_LISTED ENTRIES:_
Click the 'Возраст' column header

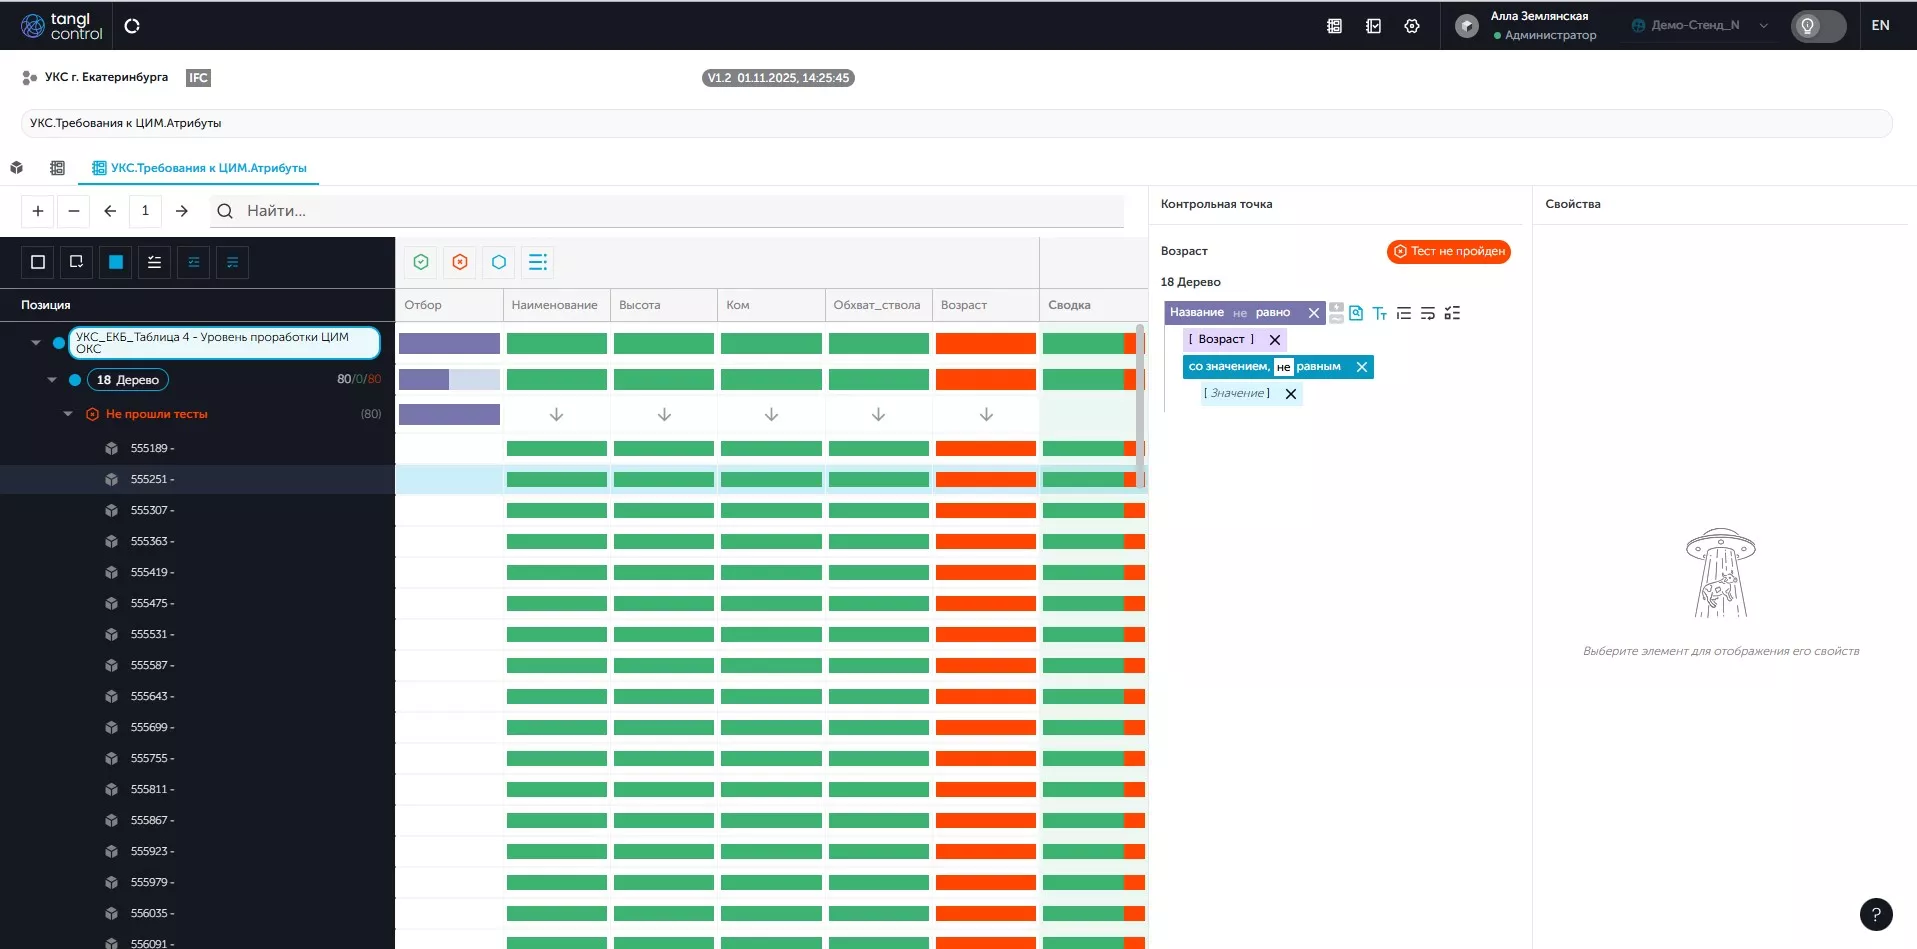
---
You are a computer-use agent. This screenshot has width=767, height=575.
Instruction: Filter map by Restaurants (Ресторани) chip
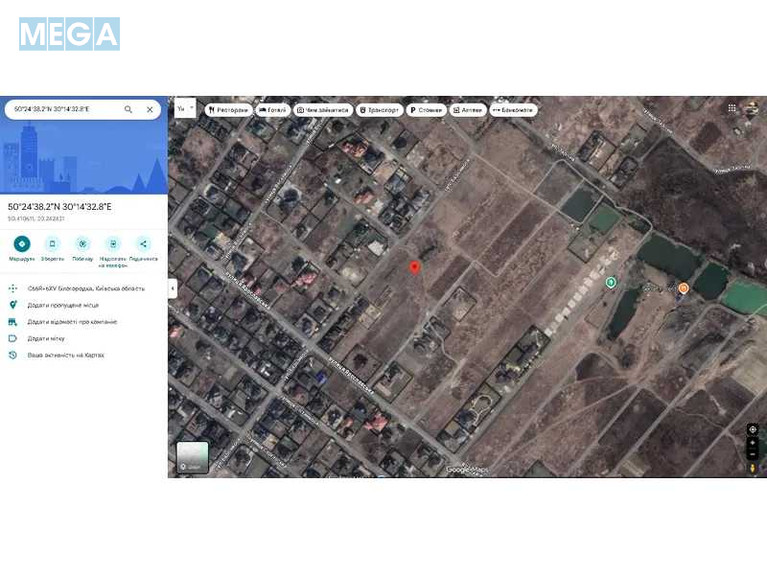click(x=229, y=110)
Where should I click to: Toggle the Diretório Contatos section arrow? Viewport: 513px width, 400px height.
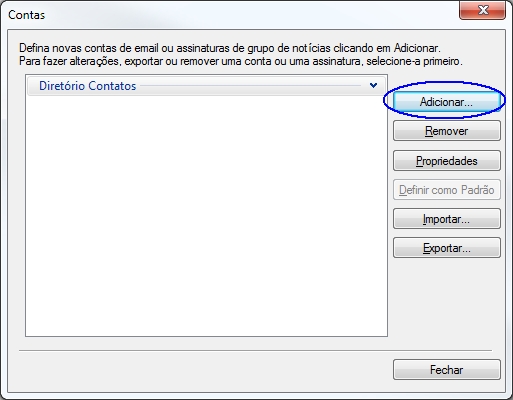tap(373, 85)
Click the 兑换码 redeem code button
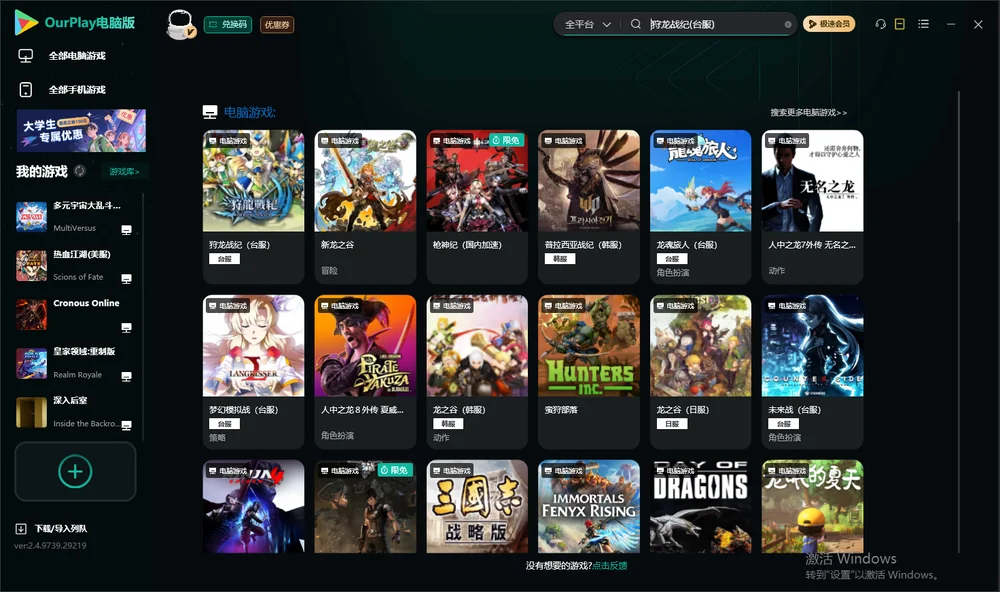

_PROBLEM TO SOLVE:_
Copy out the entries from the line with "Where should I" to the line with "Click the 兑换码 redeem code button", both included, and leave the pictures out of your answer.

_REPLY TO THE EXERCISE:_
Where should I click to: Toggle the Diretório Contatos section arrow? Viewport: 513px width, 400px height.
tap(373, 85)
Click the 兑换码 redeem code button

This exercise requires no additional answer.